EBRD Revises Up Egypt’s Economic Growth

(3 Minutes Read)

Inflation has been cooling rapidly, averaging 15.7% between January and July 2025—half the pace recorded a year earlier. August’s figure of 12% marked the lowest level since March 2022, and many analysts believe this downward trajectory will continue.

The European Bank for Reconstruction and Development (EBRD) has revised upward its forecast for Egypt’s economic growth in 2025, now expecting the economy to expand by 4.8%, compared with 4% in its May estimates, according to EBRD’s latest Regional Economic Prospects report.

The report highlighted stronger-than-anticipated activity across key sectors, particularly manufacturing, wholesale and retail trade, and transportation, which helped lift overall growth expectations for the year ending June 2025 to 4.5%.

For FY2025-26, the lender continues to project growth at 4.4%, while keeping its 2026 outlook unchanged at 4.5%. The International Monetary Fund foresees growth of 4.1% this fiscal year, gradually rising to 4.6% in FY2026/2027, while Fitch Solutions’ research arm BMI expects 4.7%.

Deutsche Bank is more aligned with the EBRD’s optimism, projecting 4.8% growth on the back of stronger domestic demand.

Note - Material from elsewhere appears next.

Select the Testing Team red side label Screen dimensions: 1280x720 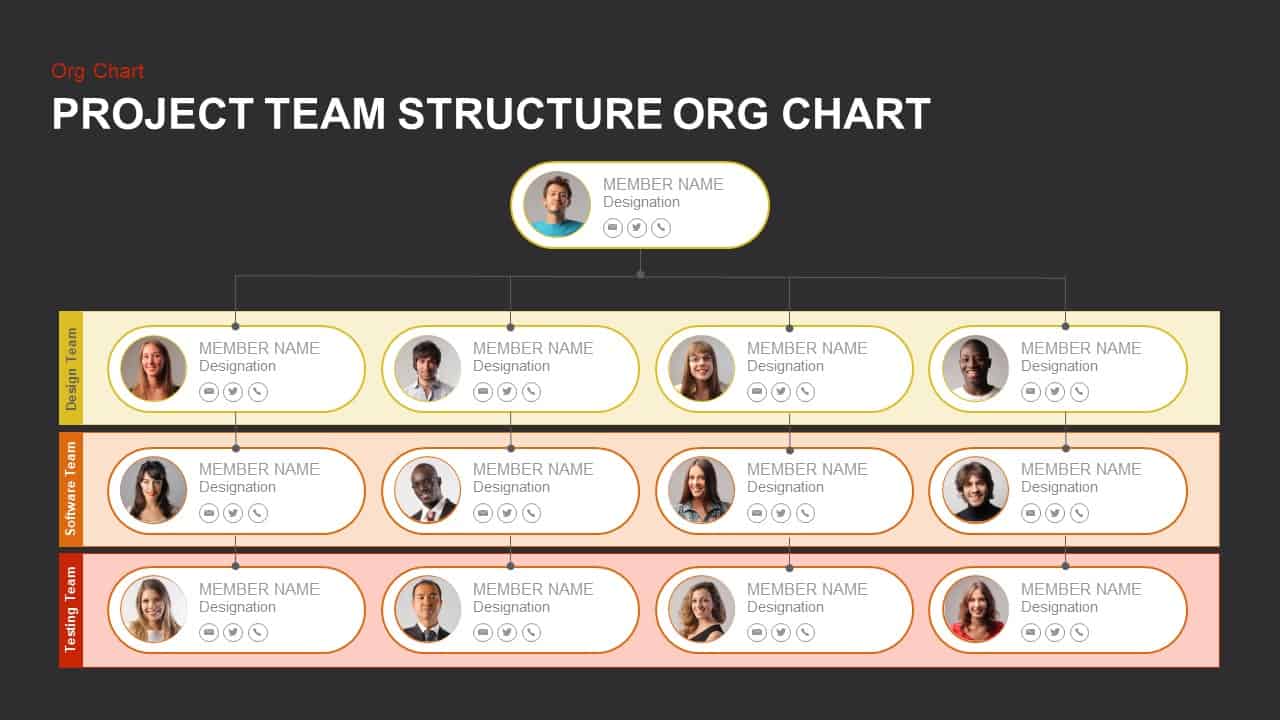[x=71, y=610]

Egypt’s economic performance in 2024 also exceeded earlier estimates, with growth now assessed at 3.1%, up from the 2.9% figure previously anticipated.

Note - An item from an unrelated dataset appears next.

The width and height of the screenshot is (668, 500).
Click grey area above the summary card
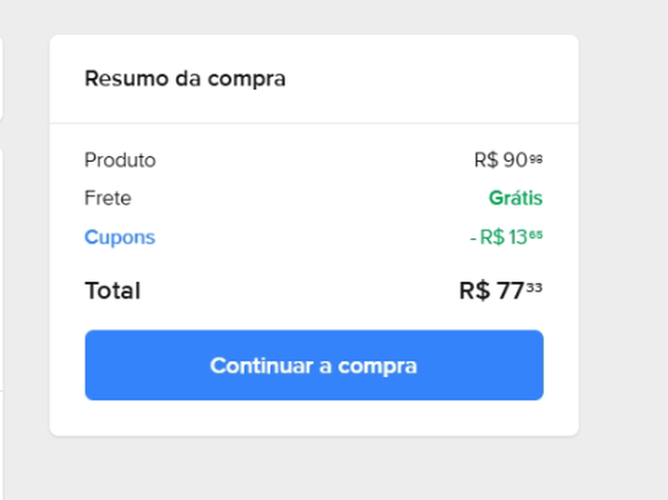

At the same time, inflation has been cooling rapidly, averaging 15.7% between January and July 2025—half the pace recorded a year earlier.

August’s figure of 12% marked the lowest level since March 2022, and many analysts believe this downward trajectory will continue.

Remittances surged by 82.7% year-on-year during the period from July 2024 to March 2025, while foreign investors have returned to the local debt market, holding nearly 45% of outstanding treasury bills by March.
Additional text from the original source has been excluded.